## INSTRUCTIONS TO FOLLOW
No line before the one holding "The width and" is wanted; restate word for word that line and all lines after it to the end of the entries, excluding pictures.
┌────────
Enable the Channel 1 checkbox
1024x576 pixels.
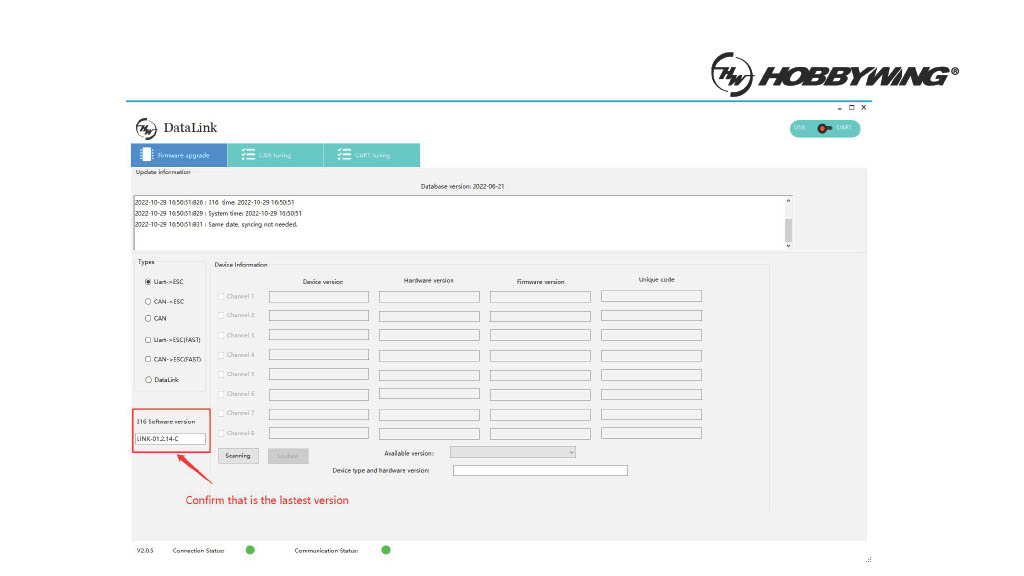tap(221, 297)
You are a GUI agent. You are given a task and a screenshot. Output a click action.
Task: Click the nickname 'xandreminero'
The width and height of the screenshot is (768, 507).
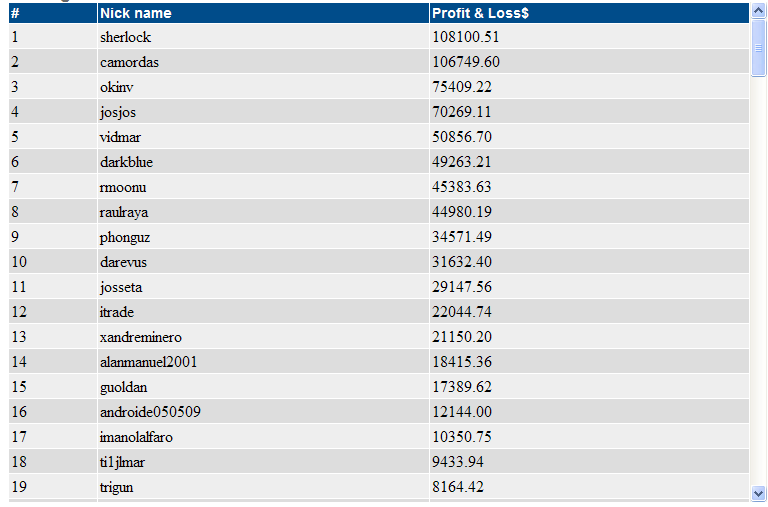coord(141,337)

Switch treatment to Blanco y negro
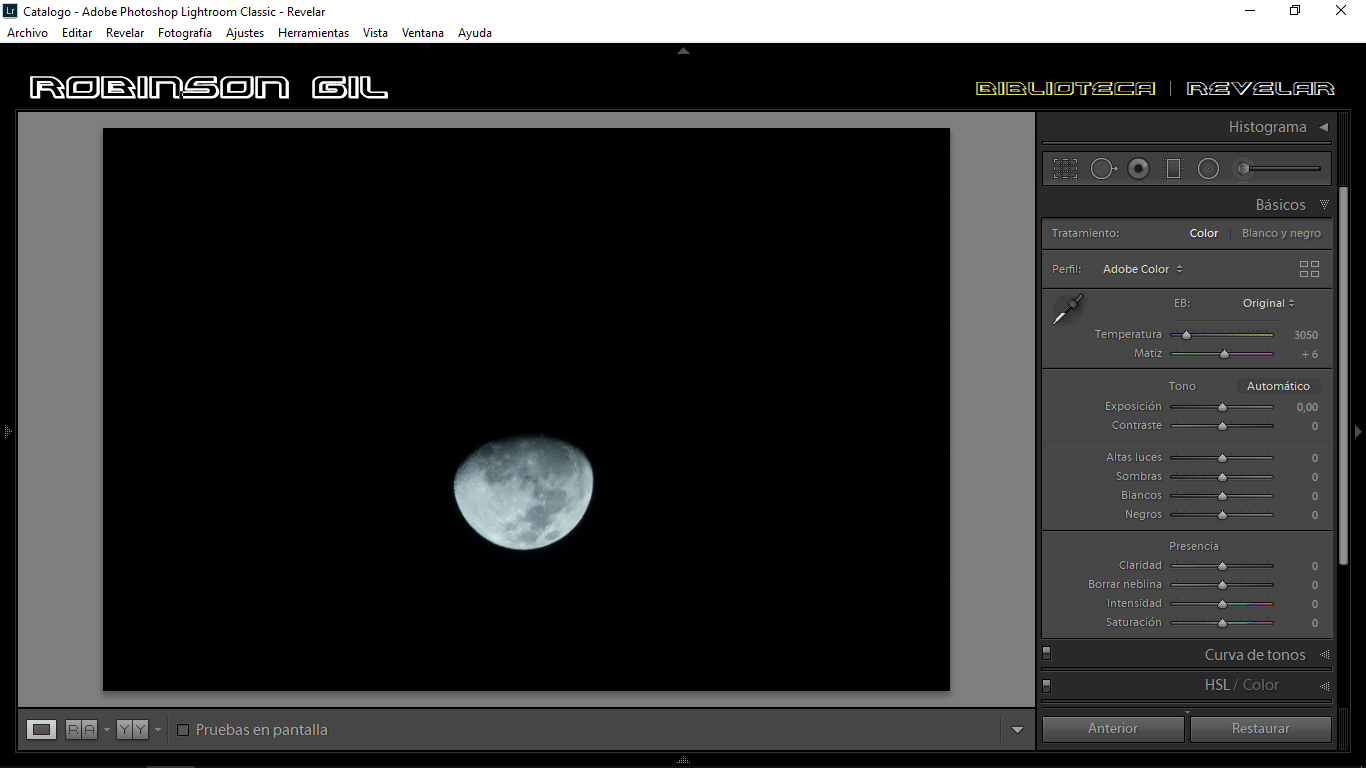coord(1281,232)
└────────
## ANSWER FOR THE TASK
The width and height of the screenshot is (768, 507).
coord(141,337)

Switch treatment to Blanco y negro
coord(1281,232)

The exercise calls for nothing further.